Loading a File

2.11 Loading a File

Use the LOAD command in SQLcl to load a comma-separated value file from a local directory or cloud storage location into a table.

2.11.1 LOAD Command

Loads a comma-separated value (csv) file from a local directory or cloud storage location into a table.

Syntax

LOAD [TABLE] [schema.]table_name { <file-specification> | <cloud-storage-specification> } 
[NEW | SHOW | SHOW_DDL | CREATE |CREATE_DDL]

where

[schema.]table_name identifies the table to load. If the schema is omitted, the table for the connected user schema is loaded.

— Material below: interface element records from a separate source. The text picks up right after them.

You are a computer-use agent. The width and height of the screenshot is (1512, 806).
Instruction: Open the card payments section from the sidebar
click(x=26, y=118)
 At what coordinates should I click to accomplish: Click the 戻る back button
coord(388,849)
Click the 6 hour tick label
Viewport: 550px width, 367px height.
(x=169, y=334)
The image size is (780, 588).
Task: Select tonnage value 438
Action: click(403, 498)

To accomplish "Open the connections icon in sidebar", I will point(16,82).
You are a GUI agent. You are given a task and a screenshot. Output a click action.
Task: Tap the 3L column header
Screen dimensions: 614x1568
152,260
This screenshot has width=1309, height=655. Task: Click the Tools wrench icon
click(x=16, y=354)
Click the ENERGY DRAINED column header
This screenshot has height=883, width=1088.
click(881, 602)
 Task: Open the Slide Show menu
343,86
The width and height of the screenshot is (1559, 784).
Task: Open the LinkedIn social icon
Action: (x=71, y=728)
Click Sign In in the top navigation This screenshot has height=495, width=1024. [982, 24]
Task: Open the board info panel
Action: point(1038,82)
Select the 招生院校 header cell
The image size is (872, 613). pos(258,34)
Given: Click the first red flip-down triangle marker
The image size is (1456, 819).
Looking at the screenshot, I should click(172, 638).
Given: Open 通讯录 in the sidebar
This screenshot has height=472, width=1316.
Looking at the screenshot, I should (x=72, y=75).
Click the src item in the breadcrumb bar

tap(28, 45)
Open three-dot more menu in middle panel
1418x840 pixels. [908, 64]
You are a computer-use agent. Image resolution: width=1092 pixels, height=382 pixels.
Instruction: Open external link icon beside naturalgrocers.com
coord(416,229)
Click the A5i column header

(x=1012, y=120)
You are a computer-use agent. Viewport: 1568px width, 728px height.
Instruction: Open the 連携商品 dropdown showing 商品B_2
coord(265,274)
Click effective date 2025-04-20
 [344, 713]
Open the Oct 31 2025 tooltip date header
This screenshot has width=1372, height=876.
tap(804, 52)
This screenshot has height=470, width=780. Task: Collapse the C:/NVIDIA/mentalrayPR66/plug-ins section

file-specification has the following syntax:

{ <fully-qualified-file-name> | <file-name> }

fully-qualified-file-name: Identifies the full path to the file to load.
file-name: Identifies the file to load. The file must be located in the default path.

cloud-storage-specification has the following syntax:

{ CLOUDSTORAGE | CS | CLOUD_STORAGE } [ <url> | <qualified-name> ]

url: Complete URL for the cloud storage file if a default cloud storage URL is not set using the Cloud Storage command.
qualified-name: Name of the object, optionally qualified by the namespace and bucket. The qualified name combined with the URL specified by the Cloud Storage command must fully identify the object URL. If url and qualified-name are omitted, the default Cloud Storage URL must be set to the object.

NEW creates a table and loads data.

[SHOW | SHOW_DDL] executes the DDL generation phase and shows the DDL.

[CREATE | CREATE_DDL] executes the DDL generation phase and creates the table.

Use SET LOAD and SET LOADFORMAT to specify properties for DDL analysis and generation.

Create table DDL generation pre-scans the data file to determine column properties. Use SET LOAD SCAN <n> to specify the number of rows to scan for DDL. 100 is the default. To turn off scanning, set to 0.

Use SET LOAD COL_SIZE to change column sizes that are generated. Use SET LOAD MAP_NAMES to map file column names to table column names.

For more information about the Cloud Storage command, see Using Cloud Storage.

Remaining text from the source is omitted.